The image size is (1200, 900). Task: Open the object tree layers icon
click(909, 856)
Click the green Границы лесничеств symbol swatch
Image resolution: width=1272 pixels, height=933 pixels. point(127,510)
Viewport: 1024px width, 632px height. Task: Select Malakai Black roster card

----

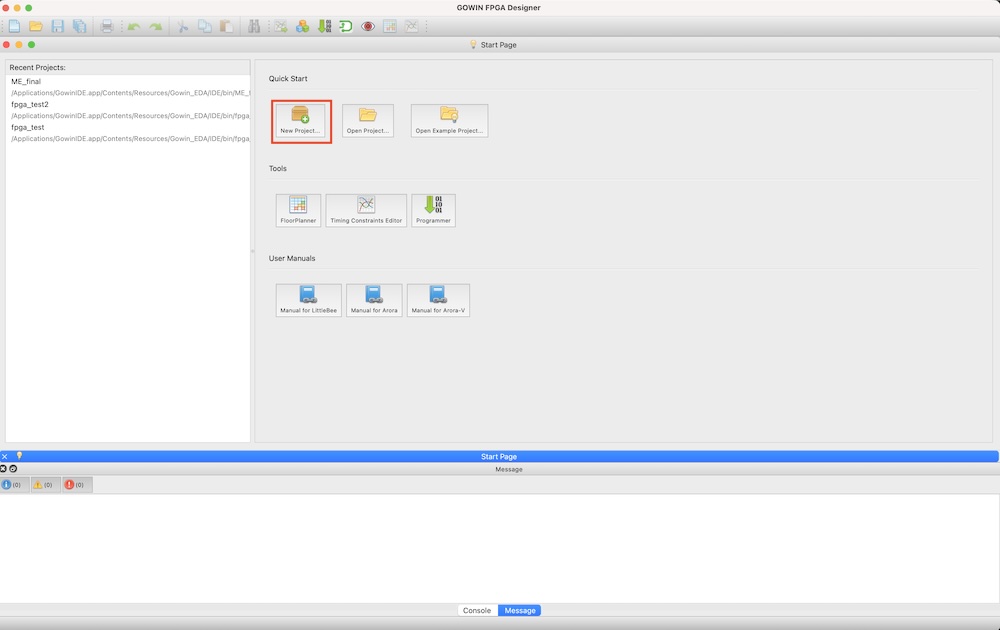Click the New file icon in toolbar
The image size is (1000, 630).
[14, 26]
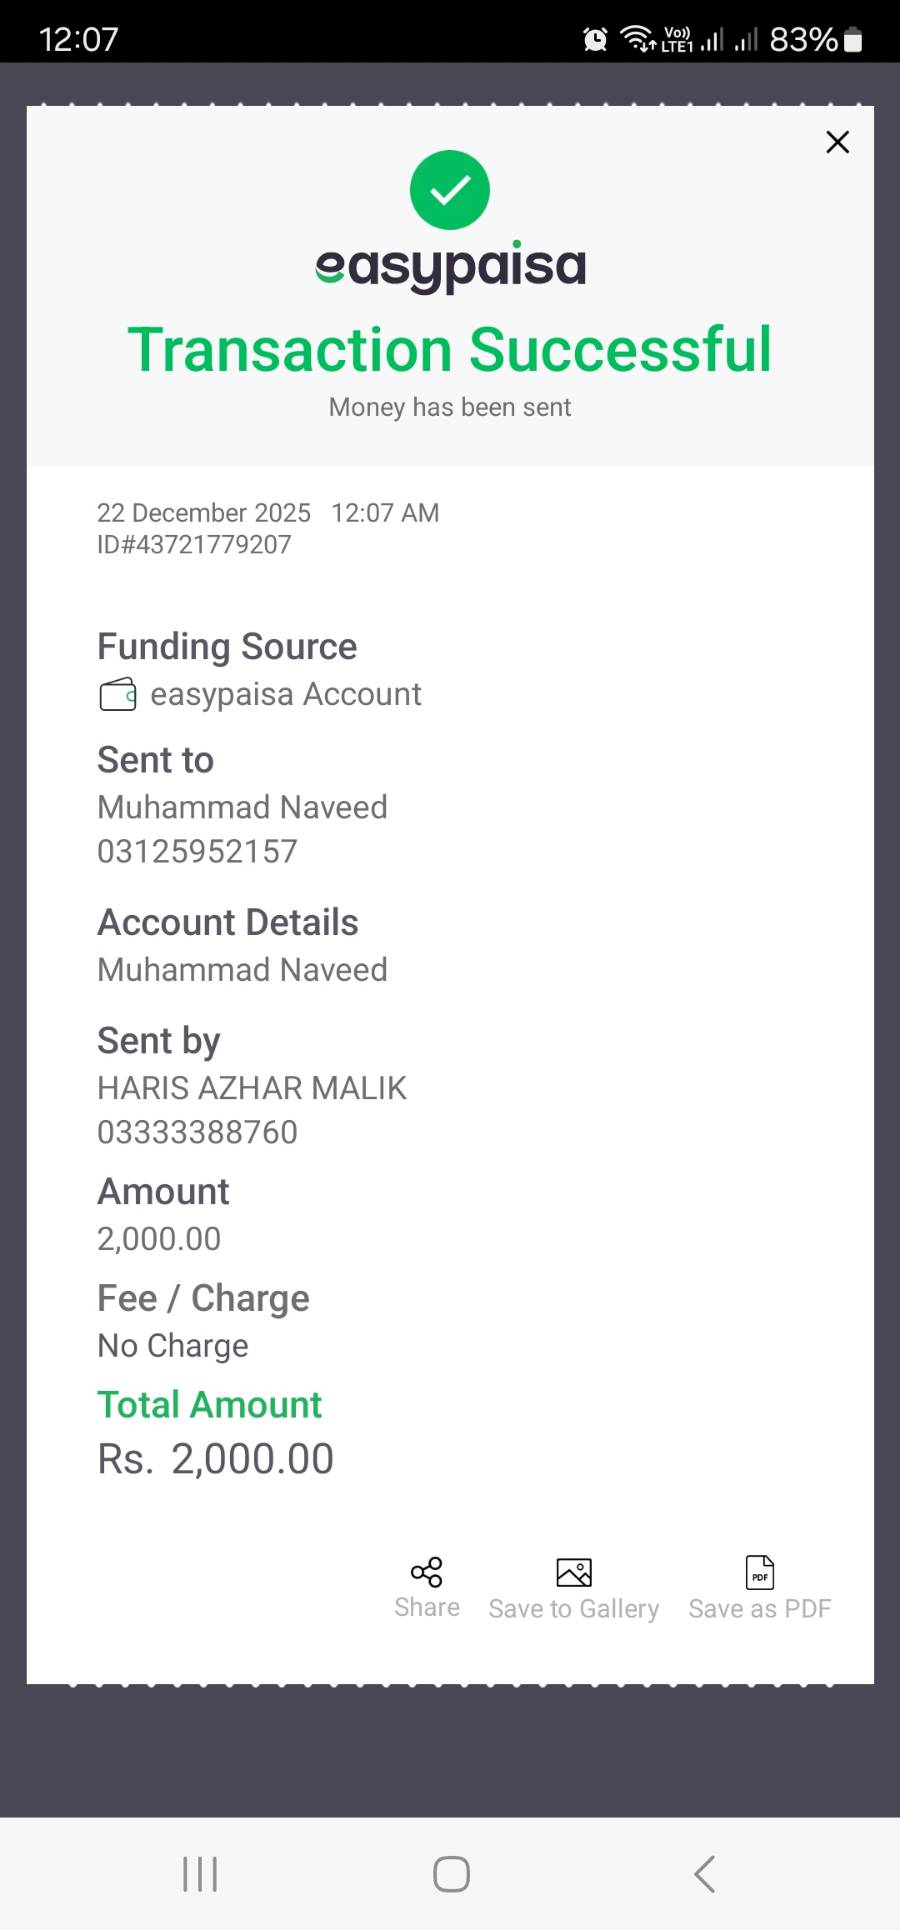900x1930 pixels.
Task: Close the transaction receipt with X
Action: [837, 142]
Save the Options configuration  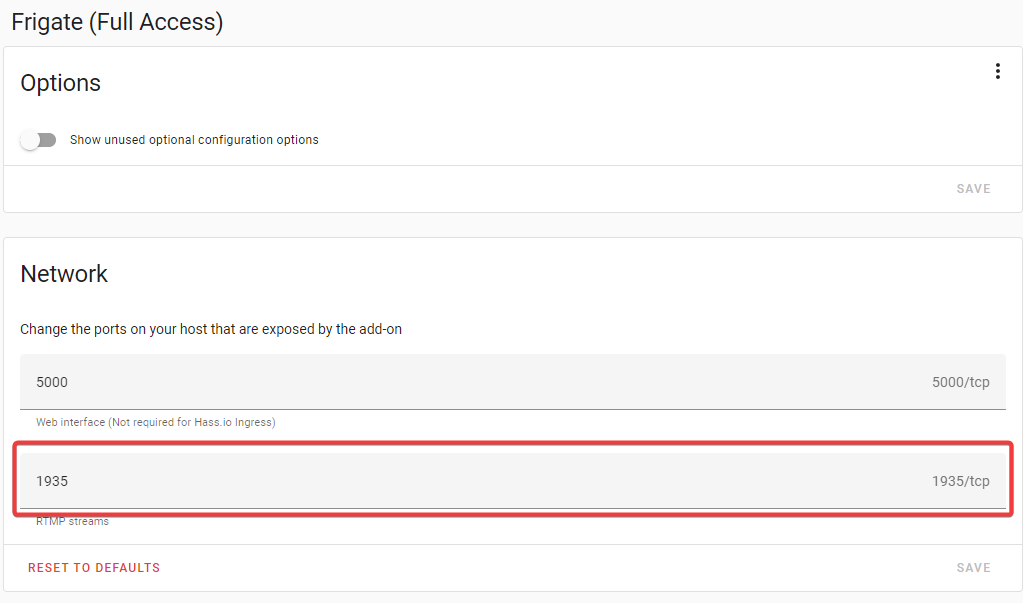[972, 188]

----

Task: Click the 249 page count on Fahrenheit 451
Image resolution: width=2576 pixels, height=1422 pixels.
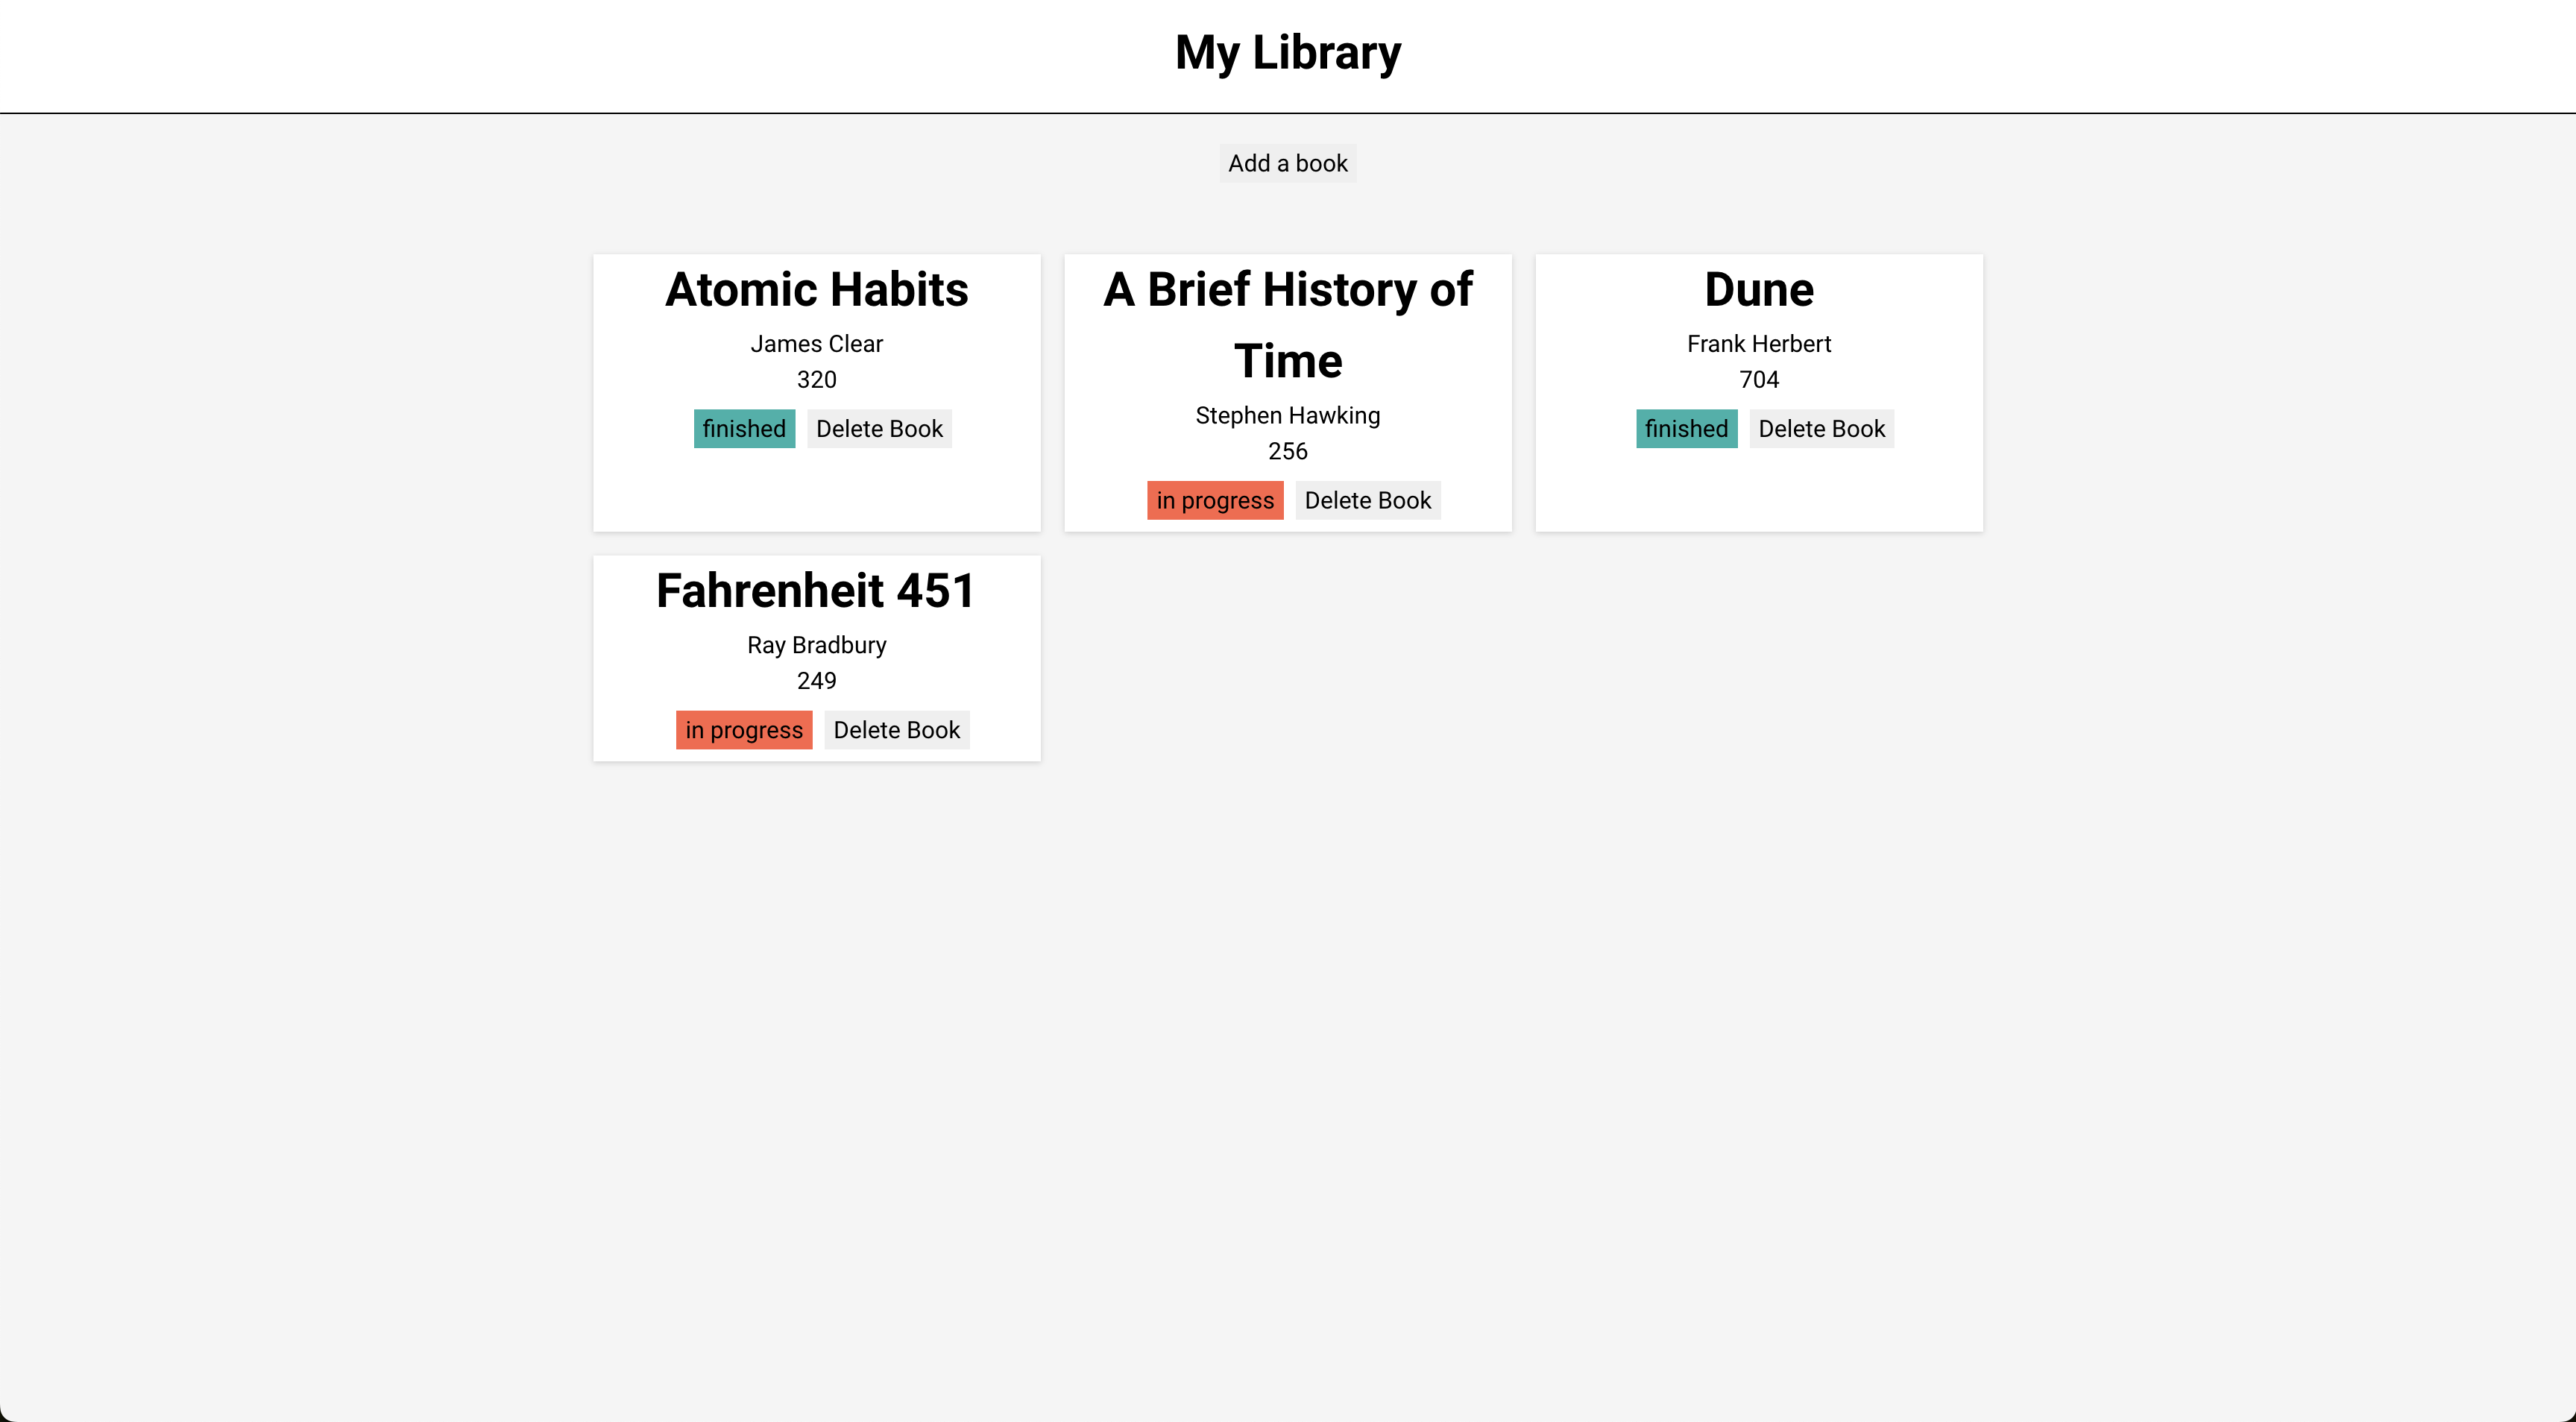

----

*TASK PROMPT*
Please give back exactly the lines of the listing above that run from the one containing "The image size is (1200, 900)." through the one containing "Viewport: 1024px width, 632px", and only those.

*ANSWER FOR THE TASK*
The image size is (1200, 900). Task: Open the object tree layers icon
click(909, 856)
Click the green Границы лесничеств symbol swatch
Image resolution: width=1272 pixels, height=933 pixels. point(127,510)
Viewport: 1024px width, 632px height. Task: Select Malakai Black roster card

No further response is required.